The facts surrounding Kitty Genovese's violent death are questioned and reexamined in a new documentary "The Witness." Time Warner Cable News film critic Neil Rosen filed the following review.

In March of 1964, 28-year-old Kitty Genovese was stabbed to death in the middle of the night on a street in Kew Gardens, Queens. According to a front page story that ran back then in The New York Times, 38 people watched her being murdered from their apartment windows, and despite her screams for help, not one person did anything to help her. This reported incident of "bystander apathy" alarmed the nation.

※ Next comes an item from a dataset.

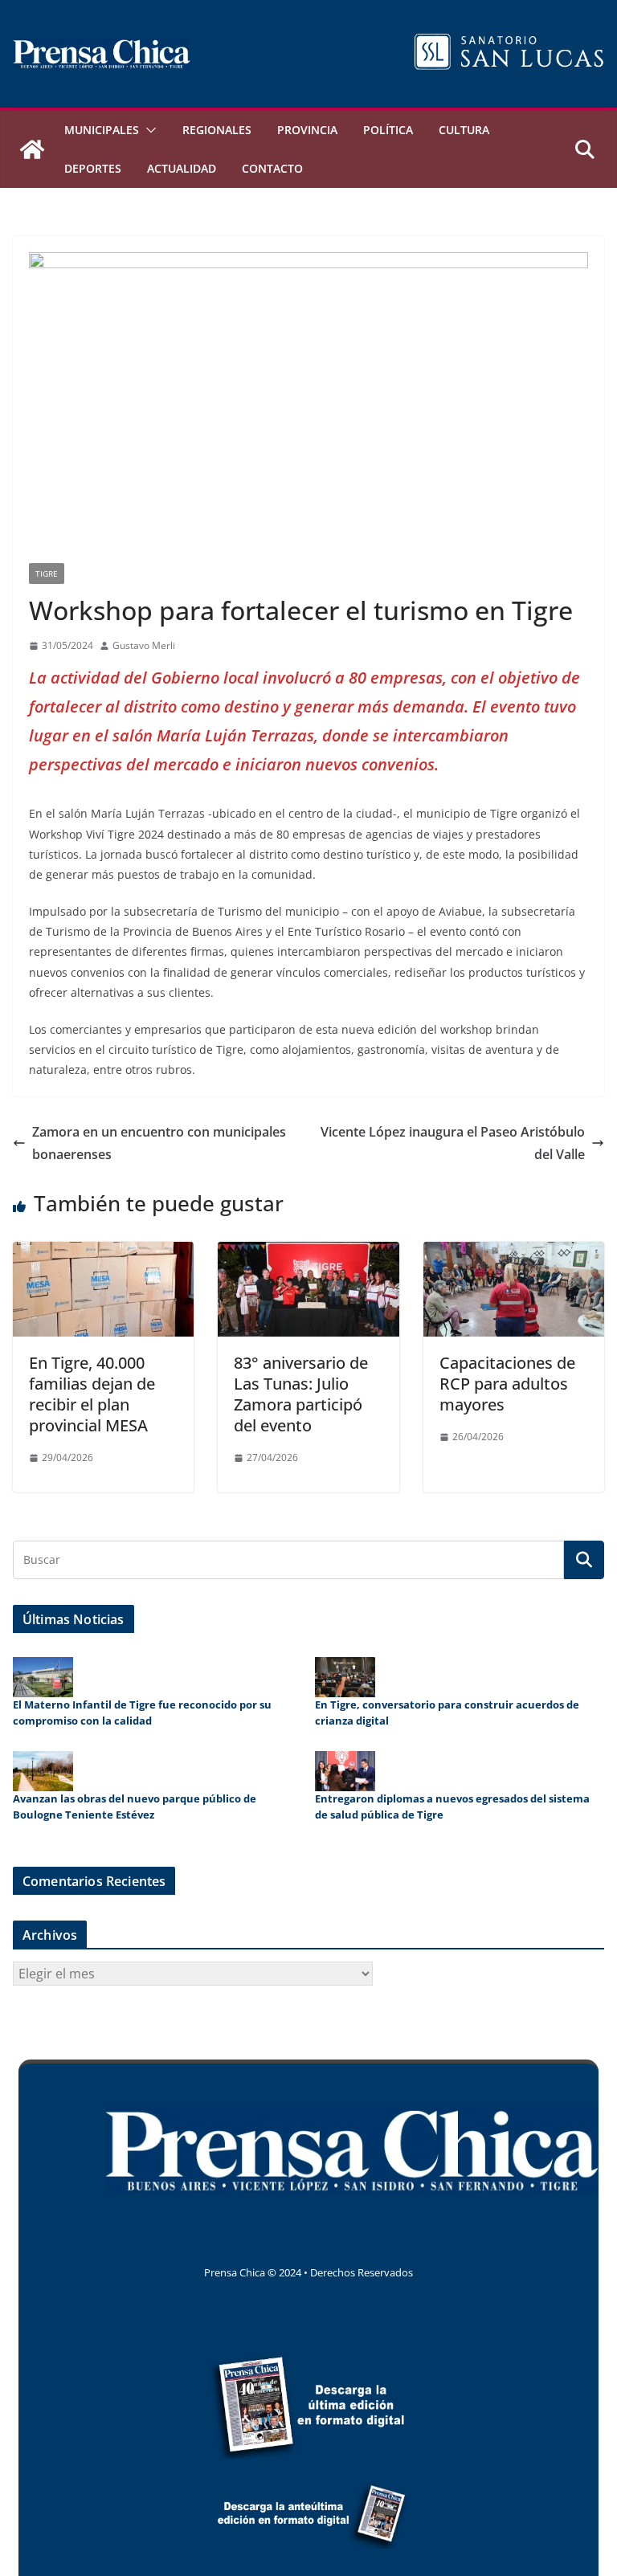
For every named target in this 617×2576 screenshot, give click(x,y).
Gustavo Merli (143, 645)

First-time filmmaker James Solomon, along with Kitty's brother Bill, do a diligent job, spending 12 years trying to find out the real truth. Tracking down some of the witnesses who are still alive 50 years later and talking to friends and associates of Kitty, they discover some fascinating revelations.

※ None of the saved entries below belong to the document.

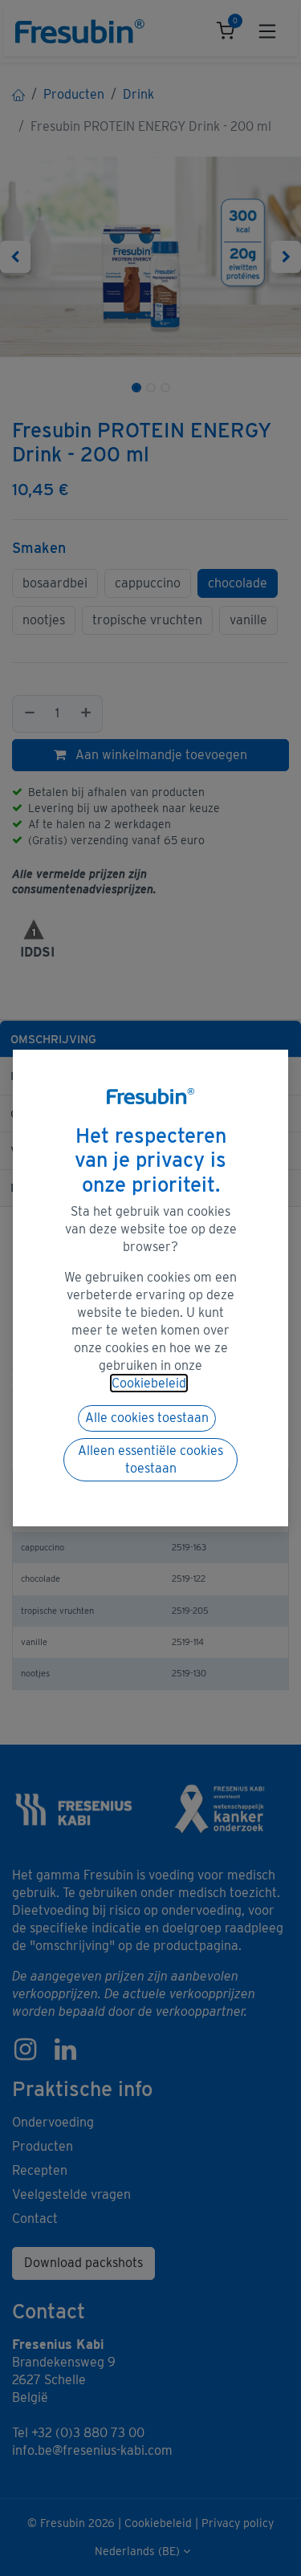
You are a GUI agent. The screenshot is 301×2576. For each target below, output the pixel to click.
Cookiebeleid (149, 1383)
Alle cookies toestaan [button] (147, 1417)
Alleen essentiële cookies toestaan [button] (150, 1459)
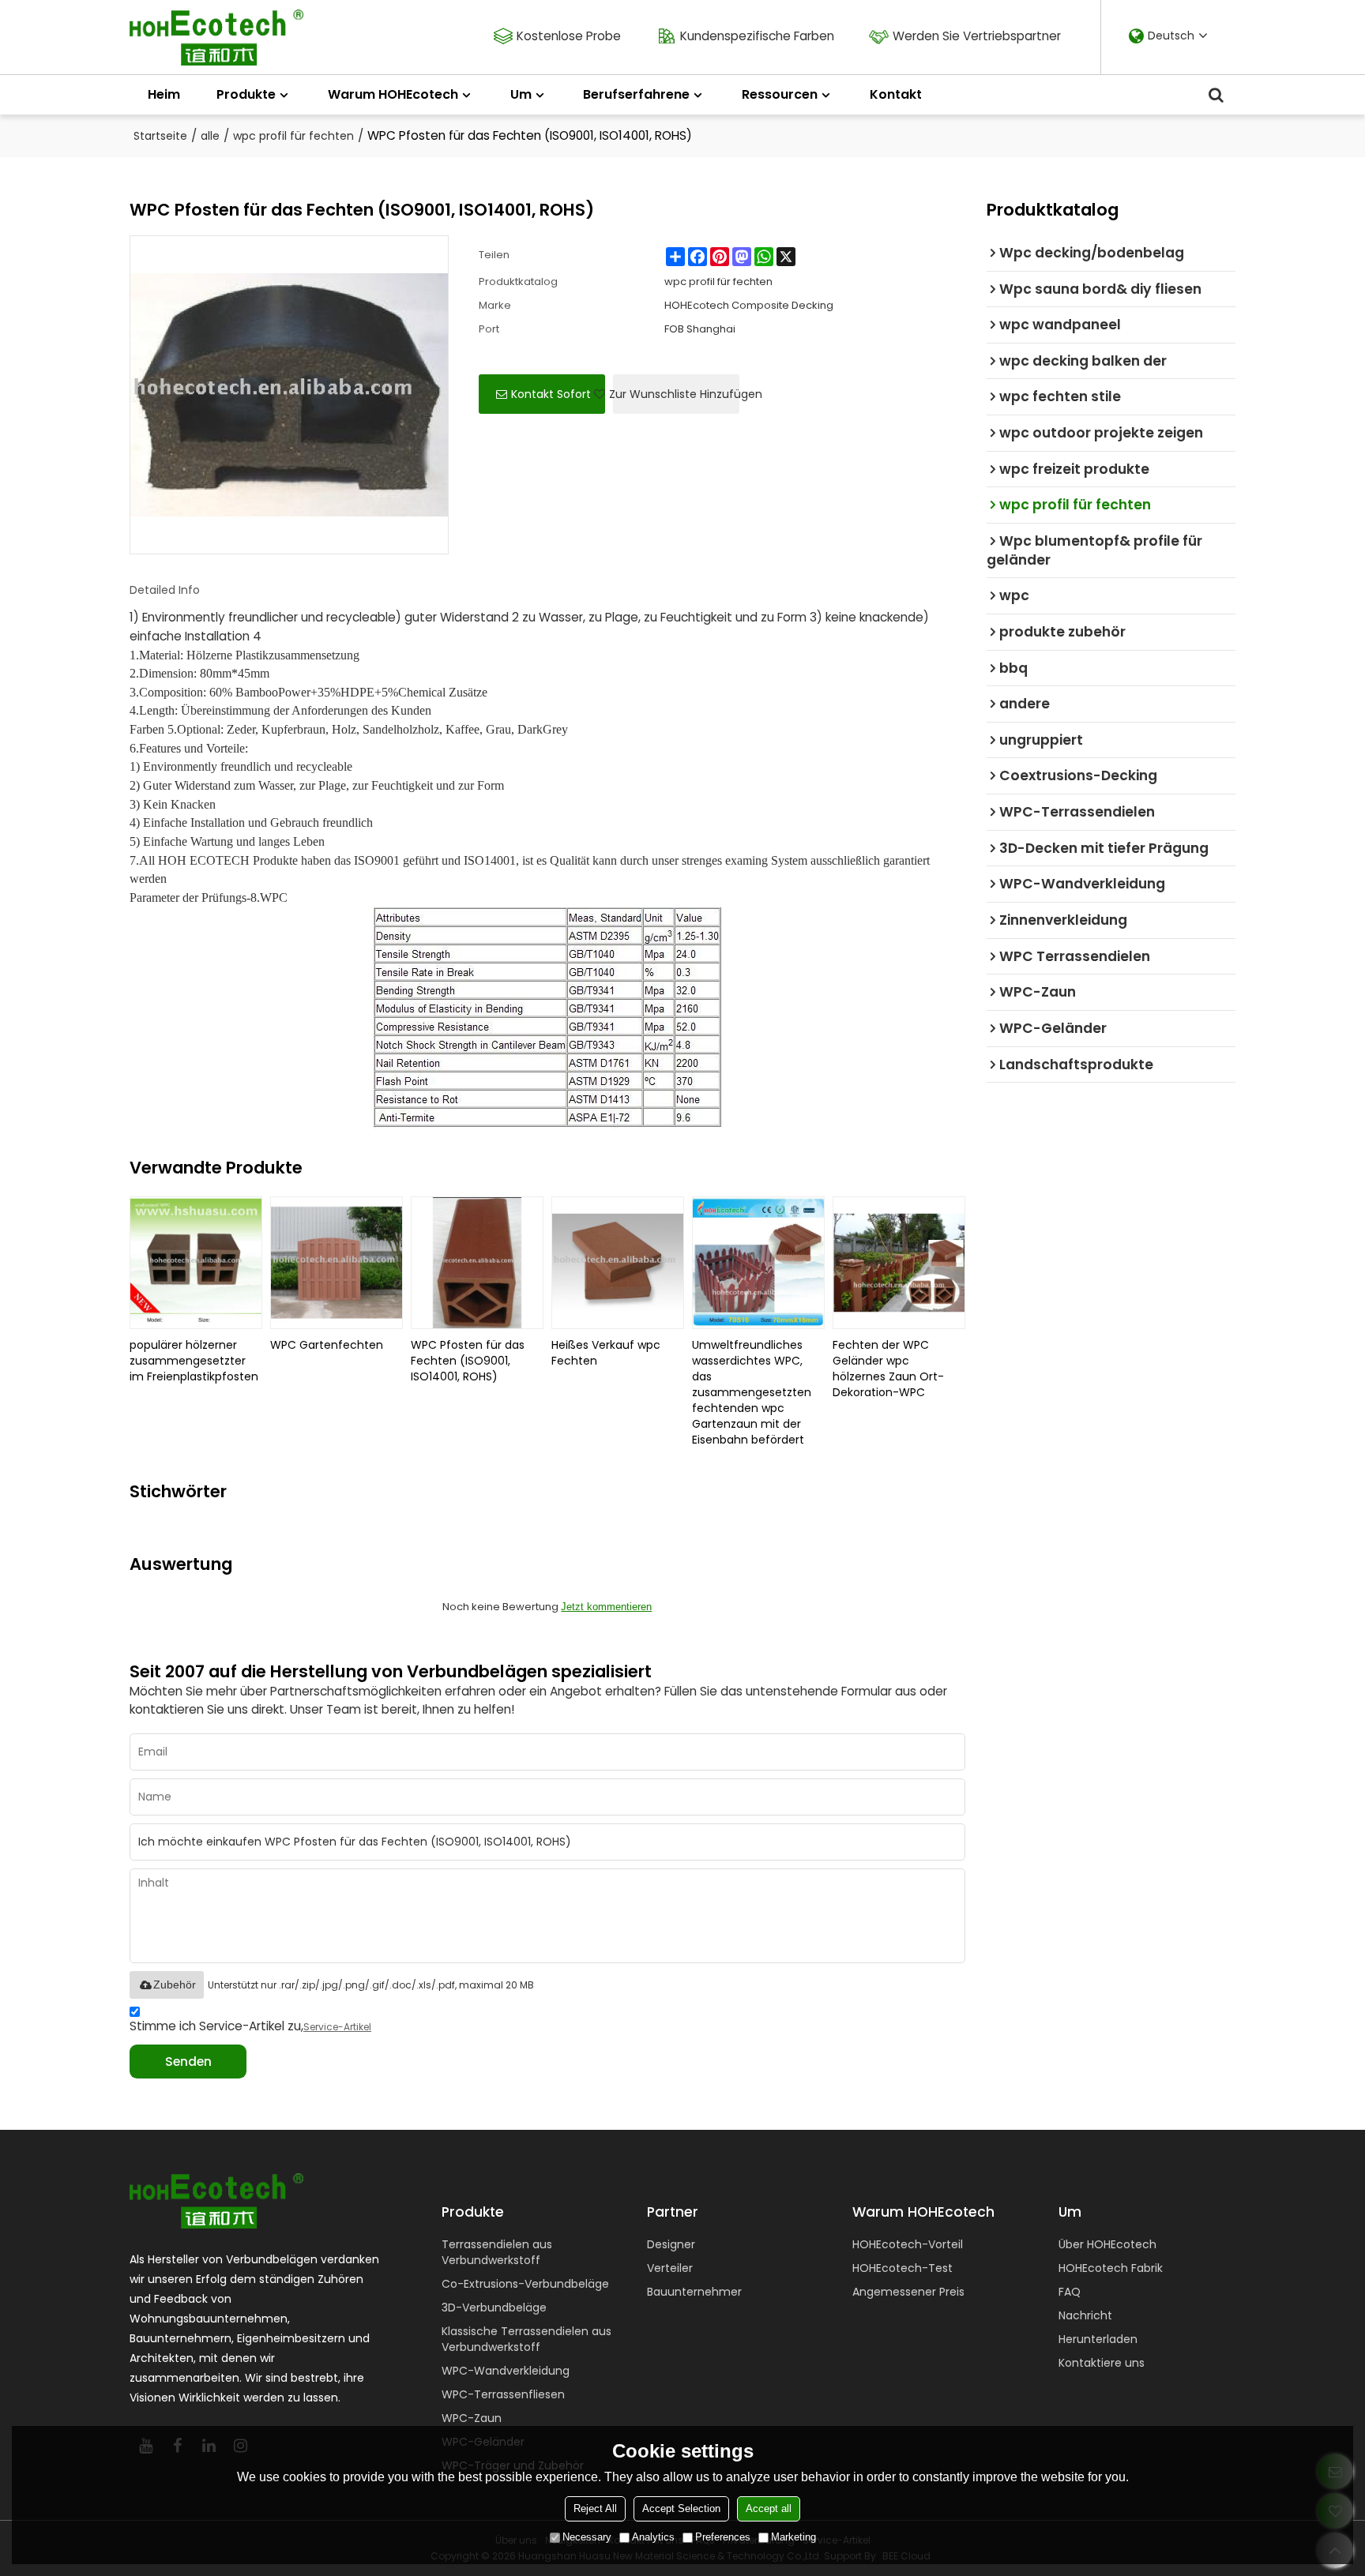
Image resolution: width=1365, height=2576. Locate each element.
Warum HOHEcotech (393, 94)
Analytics (653, 2537)
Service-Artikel (337, 2026)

To begin with, there were people who claim they did do something to help her. Some folks called the police, while one woman cradled her barely alive body in her arms waiting for help that never arrived. It turns out that the The Times exaggerated the story just to sell papers.

Her brother Bill, now in a wheelchair, having lost his legs in Vietnam, is as much at the heart of the film as Kitty. Obsessed with finding out the truth, he learns a lot about his sister's life and even talks to Kittys killer's son. For the finale he stages a recreation, with an actress, of that horrific night at the actual scene of the crime - which I found a bit much.

But that aside, it's a fascinating documentary that debunks the myth as it tries to separate fact from fiction and in the process offers up an eye opening history lesson.